The hope is that, by displacing these various middlemen, a distributed ledger would result in a cheaper and more secure system for providing these services.
In her article “distributed Ledger: The technology behind virtual currencies: the example of Blockchain”, Luisa Geiling from German BaFin wrote on 01 Mar 2016 in a rather sceptical way:
Keeping an eye on the possible risks right from the start is more important than ever.
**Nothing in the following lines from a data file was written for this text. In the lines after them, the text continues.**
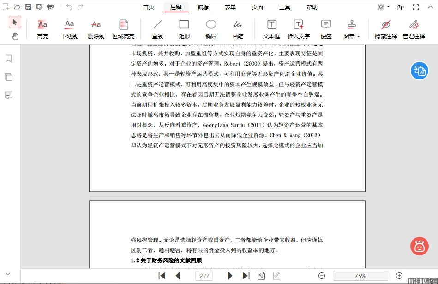Insert a 便签 sticky note
Image resolution: width=438 pixels, height=284 pixels.
click(326, 28)
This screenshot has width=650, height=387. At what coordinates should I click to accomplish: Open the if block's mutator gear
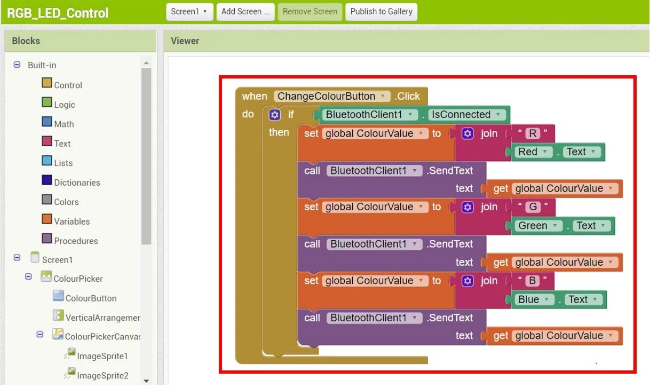[x=274, y=114]
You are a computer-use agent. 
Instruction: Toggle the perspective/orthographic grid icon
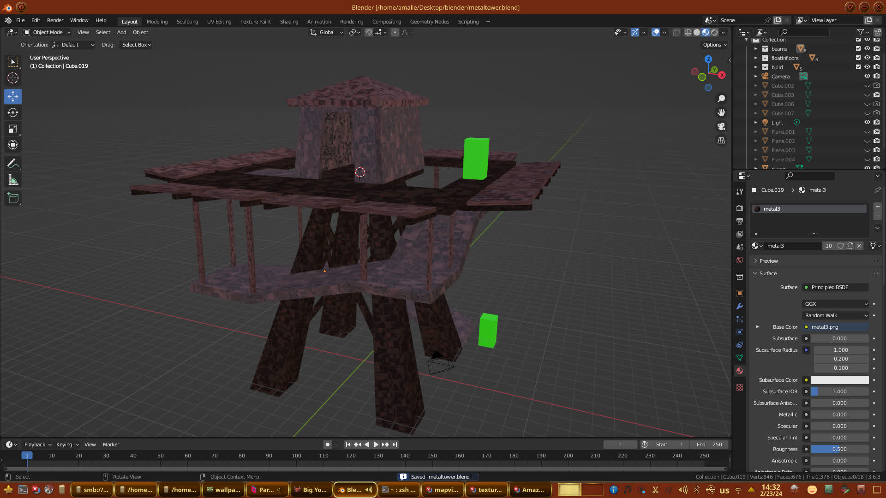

Dr Andreas Dombret, Member of the Executive Board of the Deutsche Bundesbank, in his speech “Totally digital? The future of banking business” at the 2015 Bavarian Financial Summit, 26 Oct 2015 was much more positive: “Blockchain technology is credited with having a particularly sobering impact on banks. By using the global computer network, this technology is enabling all transactions conducted in the world of finance to be documented in a presumably forgery-proof, near-real-time and, above all, decentralised manner, ie potentially without central securities depositories or banks. Any individual and any company could therefore settle money, securities or any other type of asset and liability directly with other financial market agents – thus obviating the need for the existing, unwieldy settlement infrastructure used by banks, CSDs and central banks.” However, he also stated carefully: “As a solution for the entire financial system, this technology is thus raising fundamental questions – including regulatory questions.”
President of the Deutsche Bundesbank and Chairman of the Board of Directors of the Bank for International Settlements Dr Jens Weidmann on 24 Feb 2016 in a very optimistic way:
Blockchain technology is seen as the key innovation in this regard, allowing as it does values to be transferred cheaply and comparatively anonymously, while bypassing centralised authorities such as banks, card companies and clearing houses.